Below you can find my SourceCode, I think the most important part are the two for loops which contain the training procedure.

Code

import torch
import torch.nn as nn
import torch.optim as optim
import numpy as np
import matplotlib.pyplot as plt

# the target function
def func(x):
    return np.sin(x * 50) * 500 + x * 2000

# plot the target function
x_steps = np.linspace(0, 1, 5000)
y_steps = func(x_steps)
plt.plot(x_steps, y_steps)

# Create the model, optimizer and the loss function
model = nn.Sequential(
                    nn.Linear(1, 64),
                    nn.ReLU(),
                    nn.Linear(64, 32),
                    nn.ReLU(),
                    nn.Linear(32, 1))
optimizer = optim.Adam(model.parameters(), 0.1)
loss_func = nn.MSELoss()

# Create random index "batches"
indexes = np.array(list(range(len(x_steps))), dtype=np.int)
np.random.shuffle(indexes)
batches = torch.split(torch.from_numpy(indexes), 64)

# Training
for epoch in range(100):
    for batch in batches:
        x_batch = x_steps[batch]
        y_batch = y_steps[batch]
        
        prediction = model(torch.Tensor(x_batch.reshape((-1,1))))
        loss = loss_func(prediction, torch.Tensor(y_batch.reshape((-1,1))))
    
        optimizer.zero_grad()
        loss.backward()
        optimizer.step()
        
        print(loss.detach().numpy())

# Test if the function was approximated
predictions = model(torch.Tensor(np.reshape(x_steps, (-1,1))))
plt.plot(x_steps, y_steps)
plt.show()
plt.plot(x_steps, predictions.detach().numpy())
plt.show()

Tony-Y · March 31, 2019, 9:25am

My PyTorch example could help you.

justusschock · March 31, 2019, 10:14am

How long did you train the network?
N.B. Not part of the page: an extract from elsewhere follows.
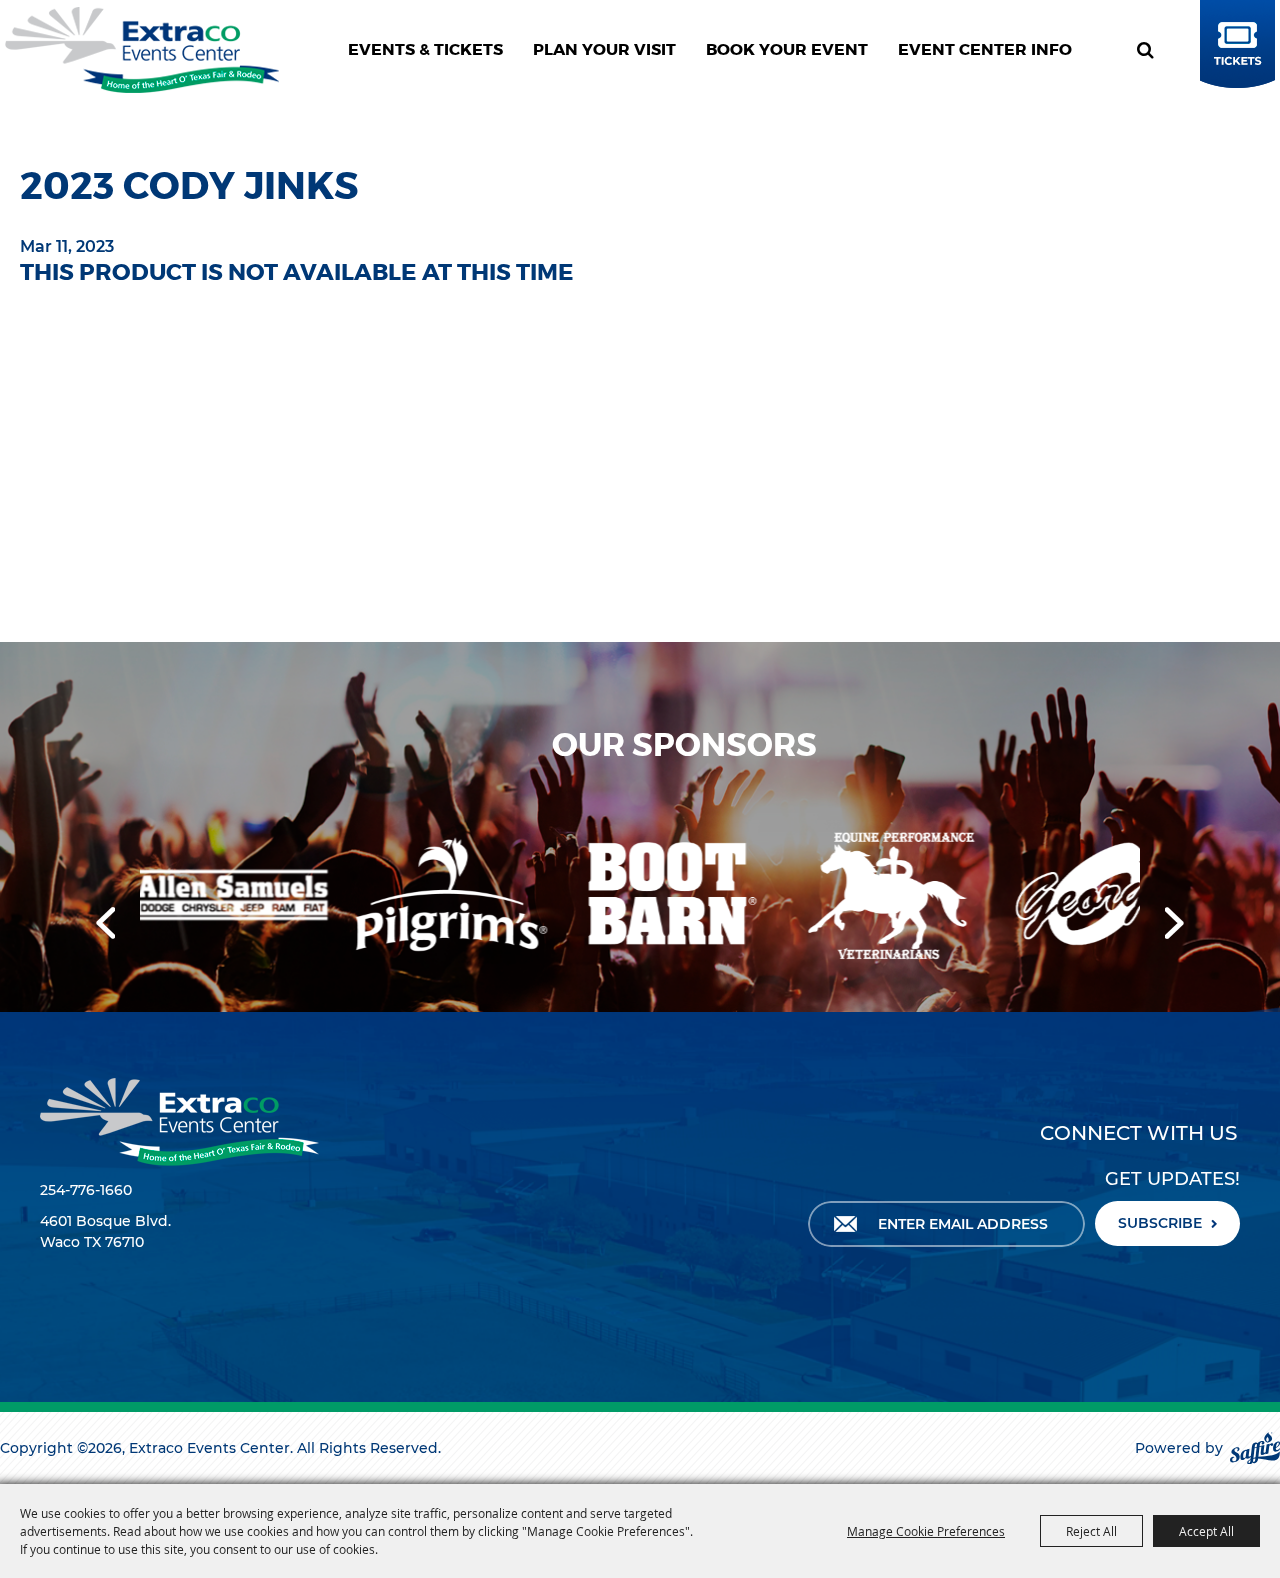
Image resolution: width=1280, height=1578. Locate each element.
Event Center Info (985, 49)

Maybe the L1 loss would be a better oder in this case?

Cero · March 31, 2019, 10:53am

I’m currently training the network with a training set of 5000 samples and a batch size of 64 for around 200-500 epochs.
Additionally the training data has no noise.

I thought it would be simple to approximate the data. I’ve tried it with L1Loss and MSELoss also I switched between SGD and Adam but all of them either converge to an linear function or the mean.
Even when I increase the training data and epochs.

@Tony-Y I appreciate your example but it seems like you additionally use the derivative?
After changing the target function to x^2 my code seems to work fine. Even some other functions are perfectly approximated. Does that mean that neural networks are not able to easily approximate periodic functions?

justusschock · March 31, 2019, 11:11am

This should usually be sufficient.

Theoretically, they should be able to approximate any function according to the universal approximation theorem. If I have some time later this day, I’ll try myself to get it working.

Tony-Y · March 31, 2019, 11:33am

Why my example uses the derivative is because I considered a problem with force data in addition to potential data. My example uses only 100 sample points because of the use of both potential and force data. If you use 5 layers and 500 hidden units for your model like my code, and train it for several thousand steps (20,000 steps for my code), can your modified model learn the sine function?

Cero · April 1, 2019, 9:37am

After some testing I’ve realized that my learning rate was always too small.
When setting the learning rate to 0.1 the AdamOptimizer was able to approximate a good function.

The small learning rate was propably responsible for the optimizer getting stuck in an local optima and from which he could not escape.